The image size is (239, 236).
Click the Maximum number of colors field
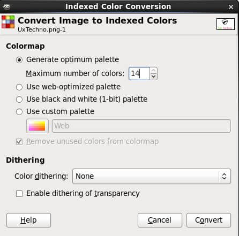point(139,73)
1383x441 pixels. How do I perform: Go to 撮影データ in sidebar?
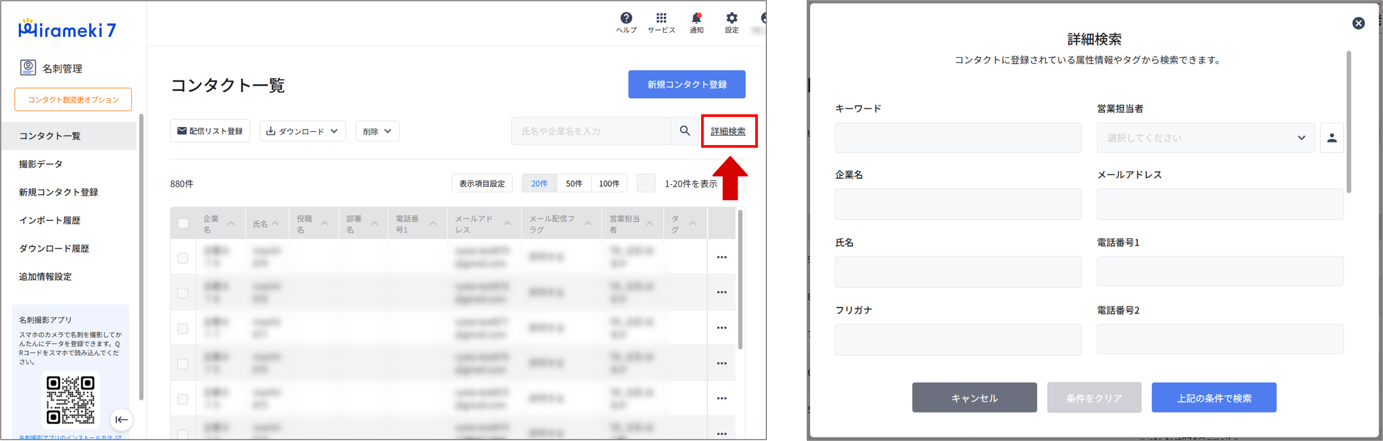(x=41, y=164)
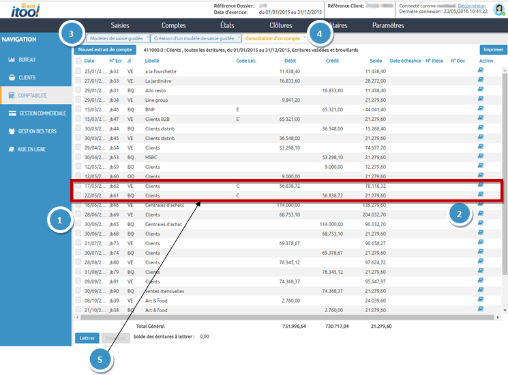Click action icon for 'à la fourchette' row
This screenshot has height=375, width=508.
tap(481, 71)
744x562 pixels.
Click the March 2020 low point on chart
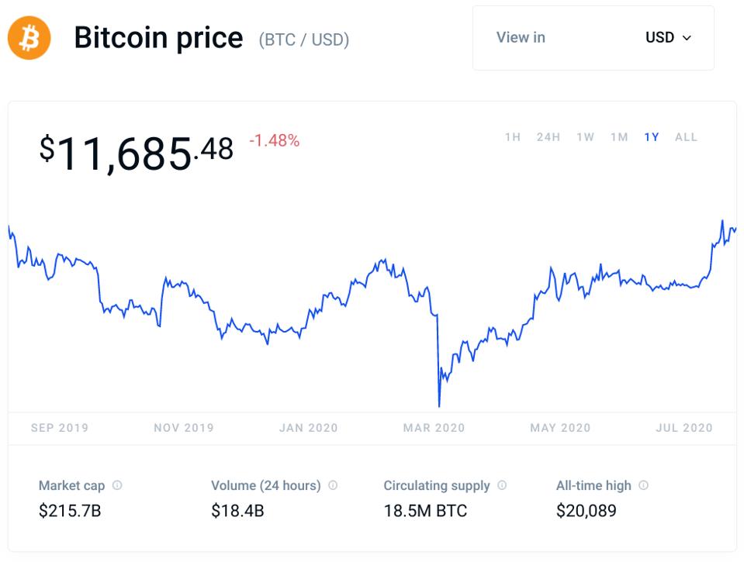pyautogui.click(x=439, y=405)
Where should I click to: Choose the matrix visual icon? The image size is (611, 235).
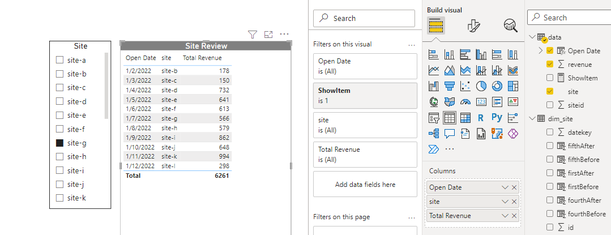click(465, 118)
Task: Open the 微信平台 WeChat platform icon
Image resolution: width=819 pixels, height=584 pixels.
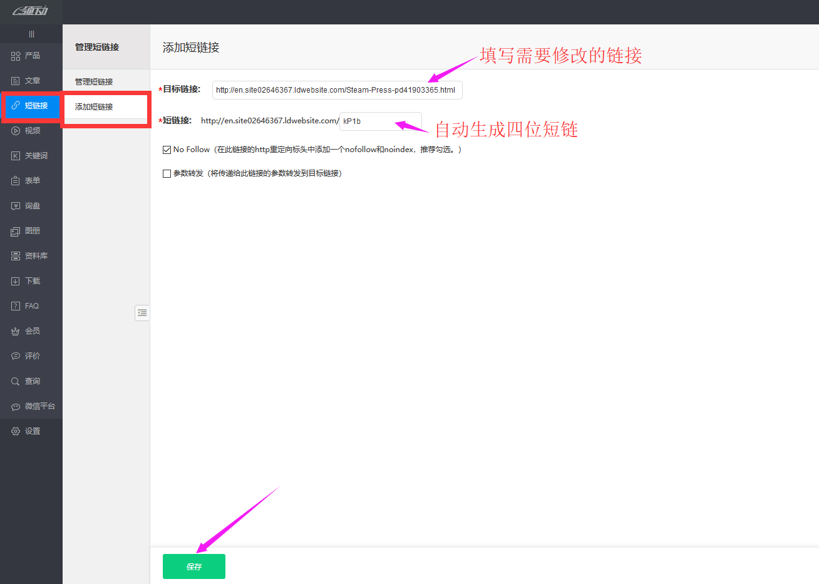Action: click(x=16, y=406)
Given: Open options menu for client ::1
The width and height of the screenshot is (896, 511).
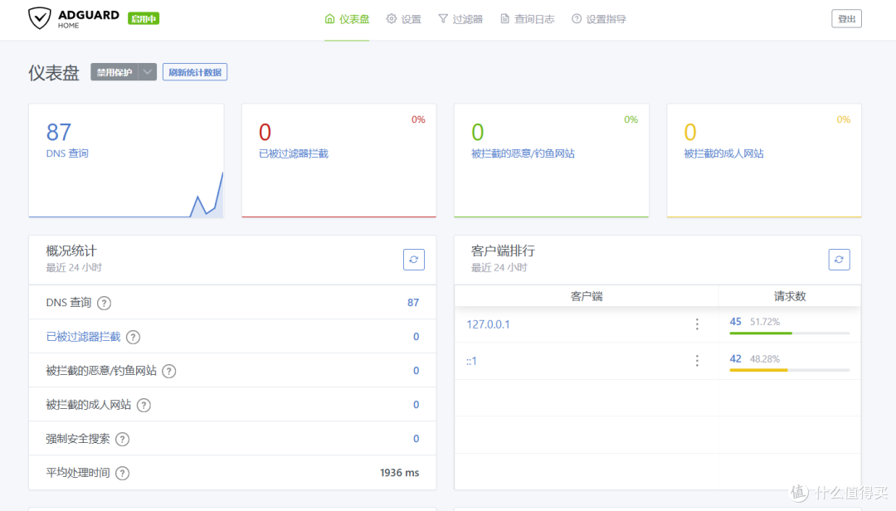Looking at the screenshot, I should pos(697,360).
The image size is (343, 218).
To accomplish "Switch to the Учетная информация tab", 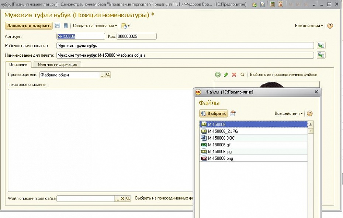I will point(57,64).
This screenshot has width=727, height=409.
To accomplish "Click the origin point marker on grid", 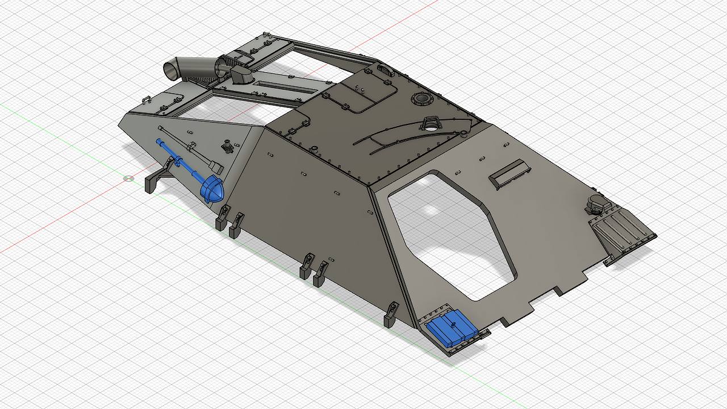I will coord(129,178).
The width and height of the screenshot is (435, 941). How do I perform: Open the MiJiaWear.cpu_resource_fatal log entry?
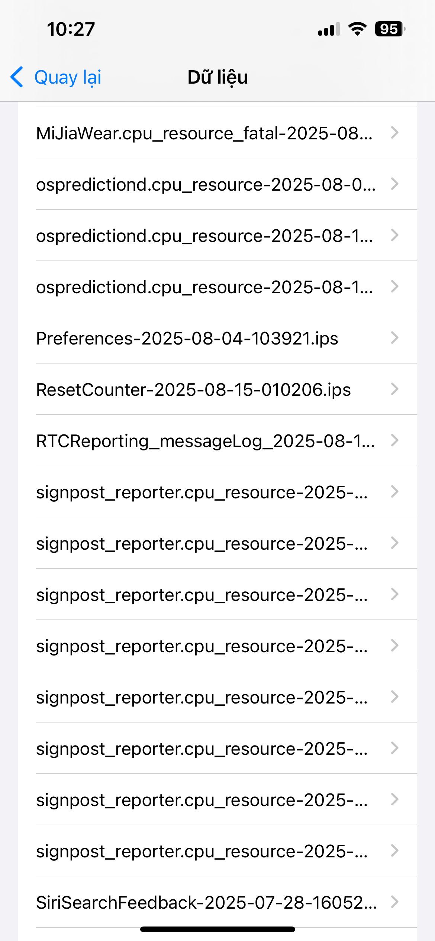pos(204,133)
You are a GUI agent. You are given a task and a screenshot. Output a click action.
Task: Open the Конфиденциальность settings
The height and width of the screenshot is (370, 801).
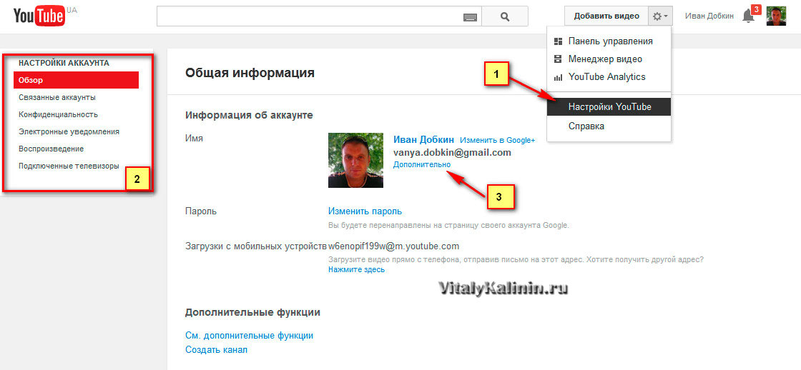(x=58, y=114)
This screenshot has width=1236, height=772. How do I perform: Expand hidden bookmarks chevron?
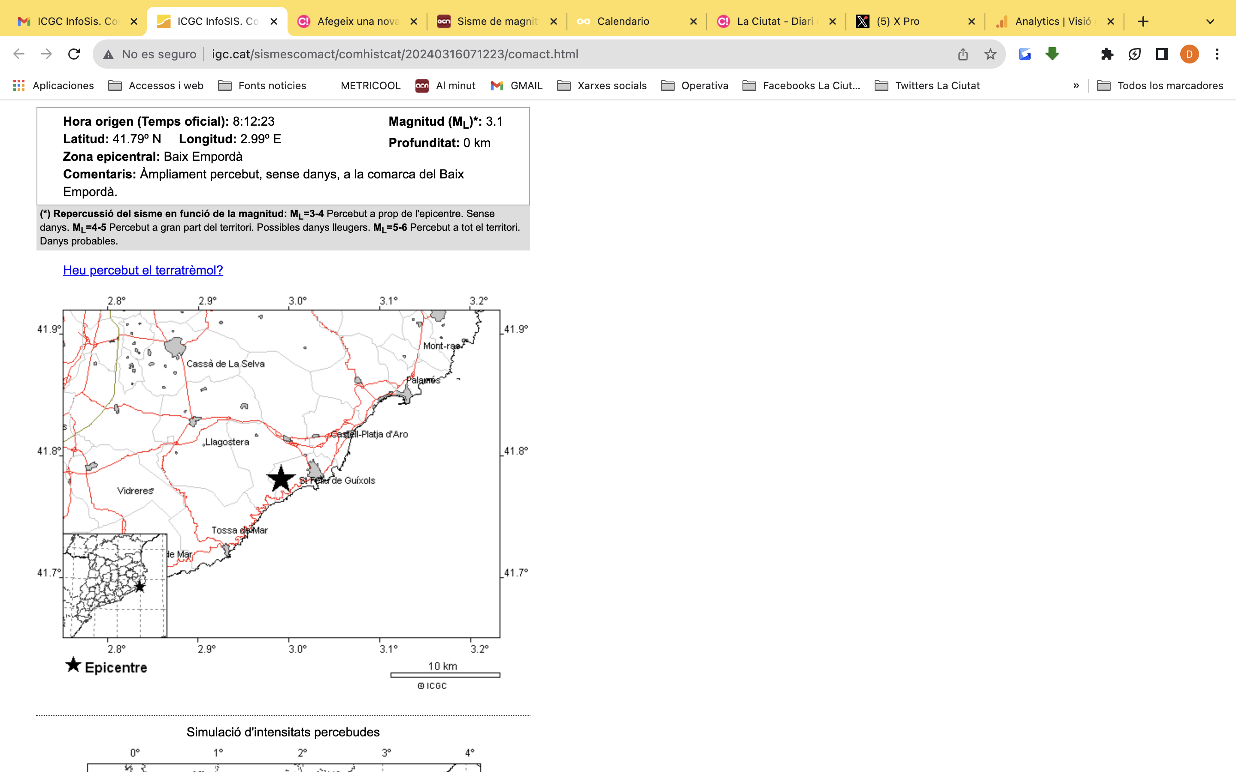[1076, 86]
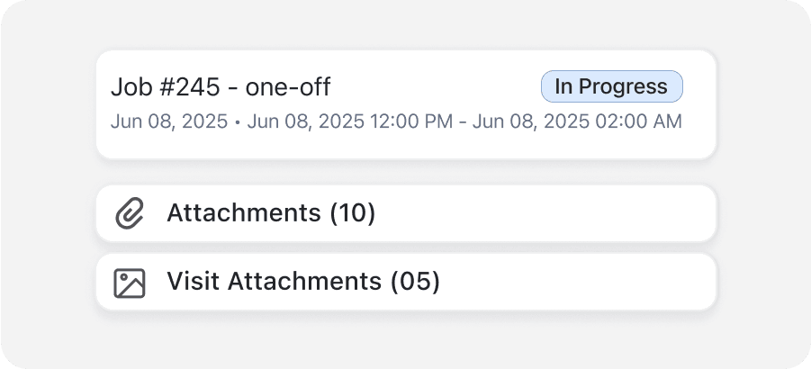811x369 pixels.
Task: Click the Attachments label text
Action: [244, 214]
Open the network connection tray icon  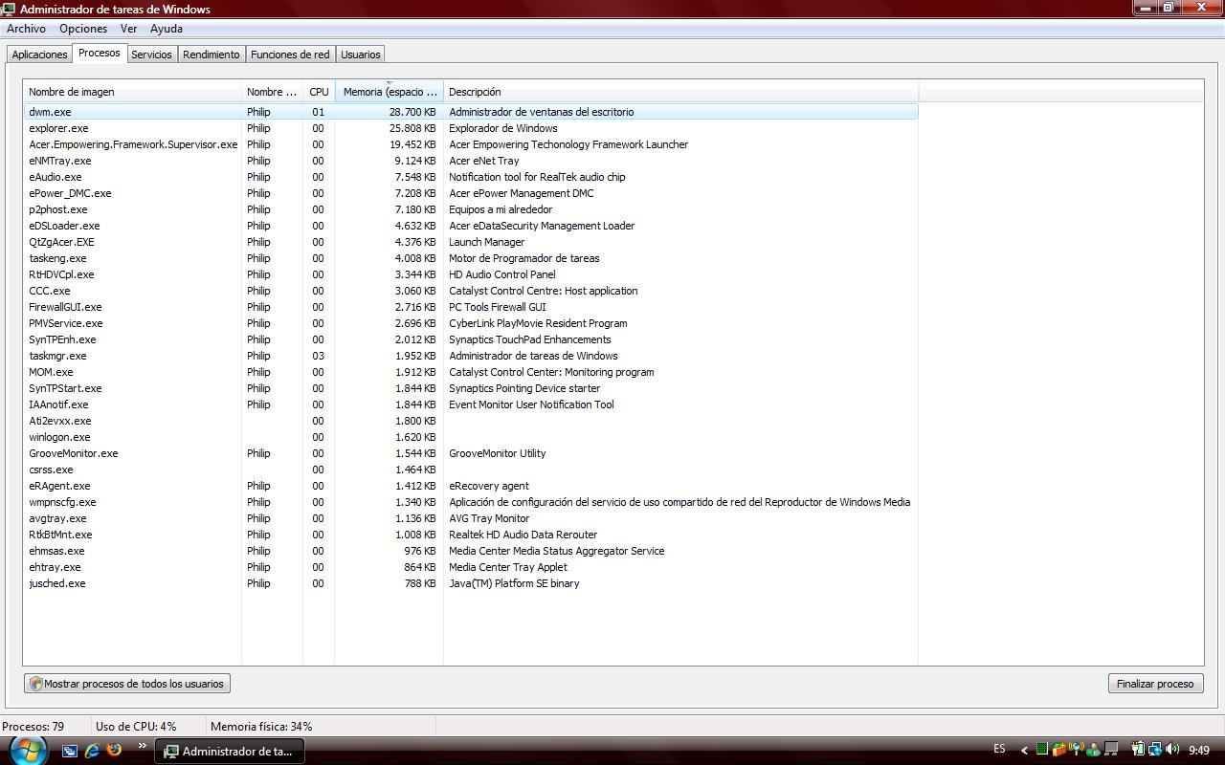pos(1155,750)
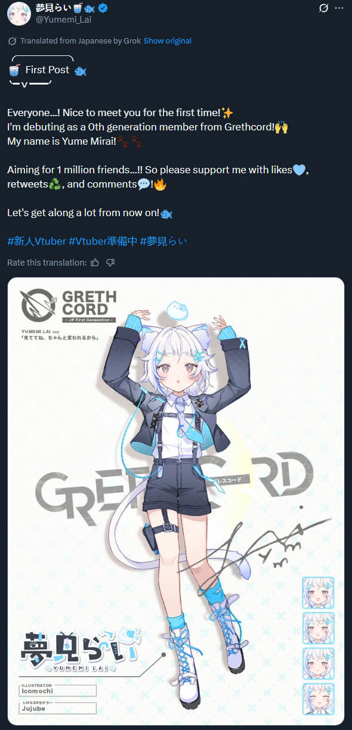Click "Show original" to view the Japanese text
Screen dimensions: 352x730
tap(168, 41)
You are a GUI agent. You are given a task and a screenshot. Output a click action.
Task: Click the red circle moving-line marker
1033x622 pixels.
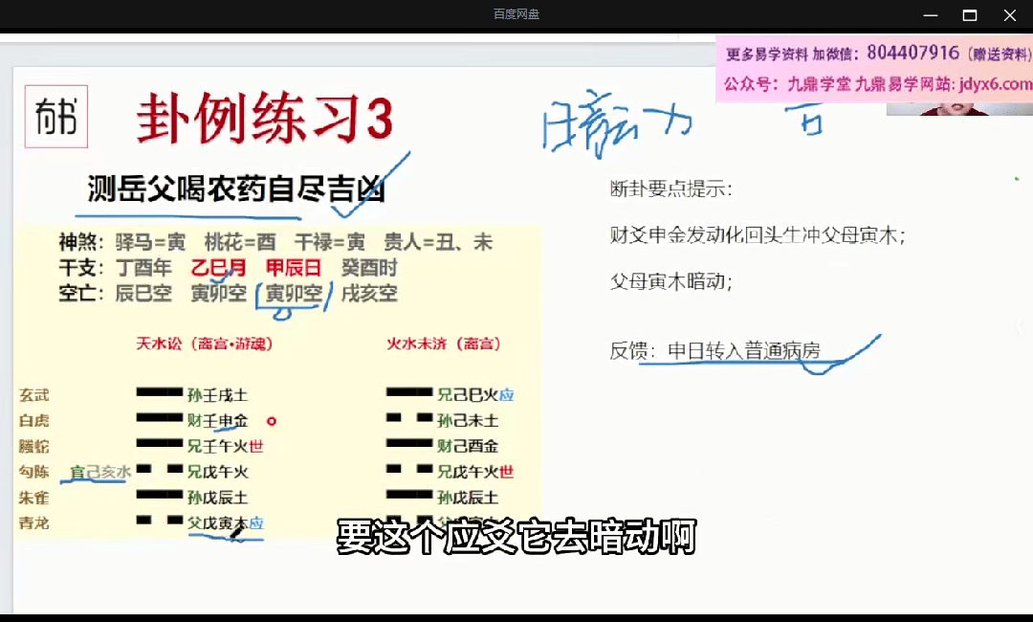pos(271,420)
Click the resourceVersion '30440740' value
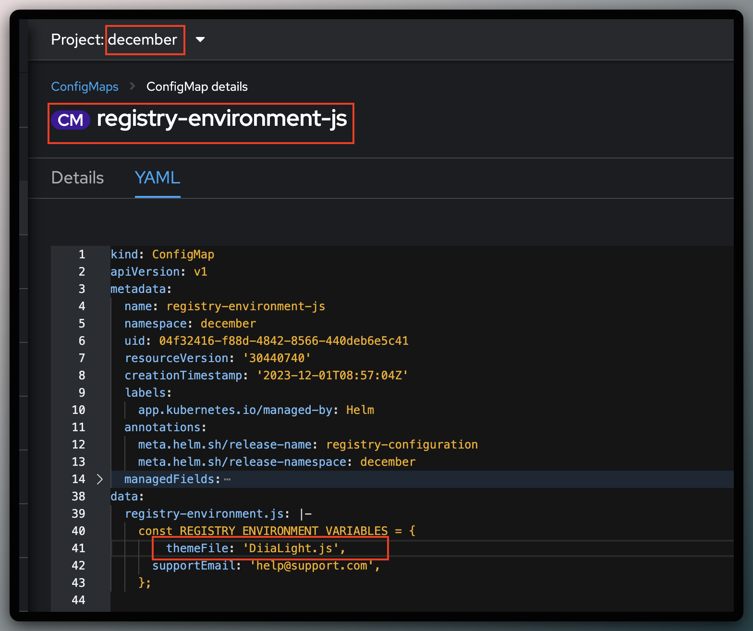This screenshot has width=753, height=631. coord(277,358)
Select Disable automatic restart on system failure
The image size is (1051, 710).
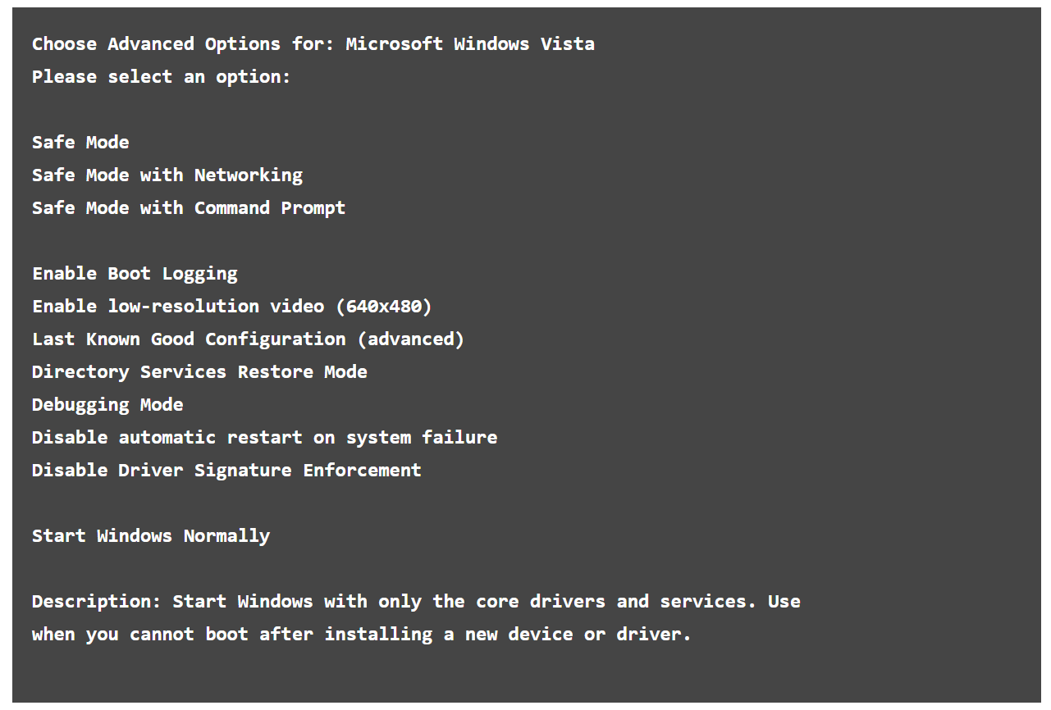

........

:: What the exercise asks ::
Return everything from the line containing "This screenshot has width=1236, height=772." down to the line containing "Action: [244, 214]", both included, copied exactly as they appear in the entries, with the pictures left out.

:: Correct result ::
This screenshot has width=1236, height=772. How do I perform: Expand hidden bookmarks chevron?
[1076, 86]
811x369 pixels.
Task: Click the Attachments label text
Action: [244, 214]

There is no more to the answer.